Art. 6º O Atendimento Educacional Especializado é realizado, prioritariamente,
na Sala de Recursos Multifuncionais da própria escola de ensino regular, no
turno inverso da escolarização.
Parágrafo
único. Não
havendo Sala de Recursos Multifuncionais na própria escola do aluno, o
Atendimento Educacional Especializado deverá ser realizado em outra escola que
ofereça os serviços especializados.
Art. 7º O Atendimento Educacional Especializado poderá ser realizado também em
Centro de Atendimento Especializado, público ou privado, sem fins lucrativos.
Parágrafo
único. Os Centros de Atendimento
Educacional Especializado devem cumprir as normativas estabelecidas pelo
Sistema Municipal de Ensino quanto a sua autorização de funcionamento, em
consonância com as orientações preconizadas neste Parecer.

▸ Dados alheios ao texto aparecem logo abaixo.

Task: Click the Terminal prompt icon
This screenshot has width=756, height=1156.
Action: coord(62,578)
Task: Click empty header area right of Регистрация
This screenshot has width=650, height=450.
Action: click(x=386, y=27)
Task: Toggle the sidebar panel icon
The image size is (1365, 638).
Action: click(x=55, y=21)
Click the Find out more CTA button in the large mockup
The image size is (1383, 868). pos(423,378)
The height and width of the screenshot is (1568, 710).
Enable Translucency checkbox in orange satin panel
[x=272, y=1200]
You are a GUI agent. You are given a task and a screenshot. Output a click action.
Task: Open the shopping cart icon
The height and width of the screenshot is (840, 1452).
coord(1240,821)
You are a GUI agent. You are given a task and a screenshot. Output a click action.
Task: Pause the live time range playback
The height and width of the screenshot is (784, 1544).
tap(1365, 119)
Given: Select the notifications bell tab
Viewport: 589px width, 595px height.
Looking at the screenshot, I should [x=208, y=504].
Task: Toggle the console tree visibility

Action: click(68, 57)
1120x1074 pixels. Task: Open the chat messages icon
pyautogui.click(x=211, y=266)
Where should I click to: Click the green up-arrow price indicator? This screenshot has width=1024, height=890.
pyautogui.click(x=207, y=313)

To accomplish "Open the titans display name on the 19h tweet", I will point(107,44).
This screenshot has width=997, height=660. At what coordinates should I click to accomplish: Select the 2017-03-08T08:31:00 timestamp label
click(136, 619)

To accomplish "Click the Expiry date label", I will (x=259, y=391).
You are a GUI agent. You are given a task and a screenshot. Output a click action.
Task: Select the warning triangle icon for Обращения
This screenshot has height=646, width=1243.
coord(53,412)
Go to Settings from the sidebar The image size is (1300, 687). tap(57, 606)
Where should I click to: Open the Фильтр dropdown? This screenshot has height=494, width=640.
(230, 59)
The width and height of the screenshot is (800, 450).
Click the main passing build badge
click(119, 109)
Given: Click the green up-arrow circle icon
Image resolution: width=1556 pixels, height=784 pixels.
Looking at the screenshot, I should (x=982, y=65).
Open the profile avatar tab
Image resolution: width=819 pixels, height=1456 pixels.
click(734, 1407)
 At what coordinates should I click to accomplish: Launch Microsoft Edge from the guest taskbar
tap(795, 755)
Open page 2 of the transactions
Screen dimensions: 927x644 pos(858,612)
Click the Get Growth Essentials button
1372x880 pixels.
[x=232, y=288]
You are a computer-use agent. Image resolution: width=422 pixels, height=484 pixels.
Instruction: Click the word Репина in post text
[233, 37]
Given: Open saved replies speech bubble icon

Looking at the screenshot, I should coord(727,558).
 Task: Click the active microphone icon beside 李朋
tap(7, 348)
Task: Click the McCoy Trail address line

Art. 8º O Município, através da Secretaria Municipal de Educação,
poderá firmar convênios e parcerias com a União, Estado ou organizações
não-governamentais de forma a atender, integralmente, as peculiaridades da
clientela de educação especial matriculada nas escolas do Sistema Municipal de
Ensino.
CAPÍTULO III
PROPOSTA
PEDAGÓGICA
Art. 9º O estabelecimento de ensino regular de qualquer nível garantirá em sua
Proposta Pedagógica o acesso e o atendimento à clientela da Educação Especial
nas classes comuns e deverá institucionalizar a oferta do Atendimento
Educacional Especializado.
Art. 10. Na Proposta Pedagógica e nos respectivos Planos de Estudo, atendendo
ao princípio da flexibilização, devem estar contemplados:
I – desenvolvimento do
currículo de acordo com as diretrizes curriculares nacionais para as diferentes
etapas e modalidades da Educação Básica;
II – desenvolvimento de um
currículo funcional para casos singulares em que o educando com
comprometimentos mentais e/ou múltiplos não possa beneficiar-se do currículo da
base nacional;
III – oferecimento de
enriquecimento curricular e a possibilidade de aceleração de estudos para
concluir com menos tempo o programa escolar, utilizando-se dos procedimentos de
reclassificação compatível com o desempenho escolar e maturidade
sócio-emocional, para casos de superdotação e/ou altas habilidades;
IV – adoção de critérios
diferenciados de avaliação;
V – previsão de modificação
de nível de complexidade e temporalidade nas atividades, objetivos e conteúdos
previstos;
VI –
certificação de conclusão de escolaridade, com terminalidade específica de
determinada série, fundamentada em avaliação pedagógica, com histórico escolar
que apresente de forma descritiva as habilidades e competências alcançadas
pelos educandos que não atingiram os parâmetros e o nível de conhecimento
exigido para a conclusão do curso fundamental e de jovens e adultos;
VII – habilitação e/ou
especialização do corpo docente em educação especial;
VIII –
oportunidade de formação continuada.
CAPÍTULO IV
AVALIAÇÃO PARA IDENTIFICAÇÃO DAS NECESSIDADES
EDUCACIONAIS ESPECIAIS
Art. 11. As necessidades educacionais especiais são definidas pelos problemas
de aprendizagem apresentados pelo aluno, em caráter temporário ou permanente,
bem como pelos recursos e apoios que a escola deverá proporcionar, objetivando
a remoção das barreiras para a aprendizagem.
Art. 12. A Secretaria Municipal de Educação deverá realizar
avaliação, no contexto escolar, para identificação das necessidades
educacionais do aluno, do professor e da escola e para a tomada de decisões
quanto aos recursos e apoios necessários à aprendizagem.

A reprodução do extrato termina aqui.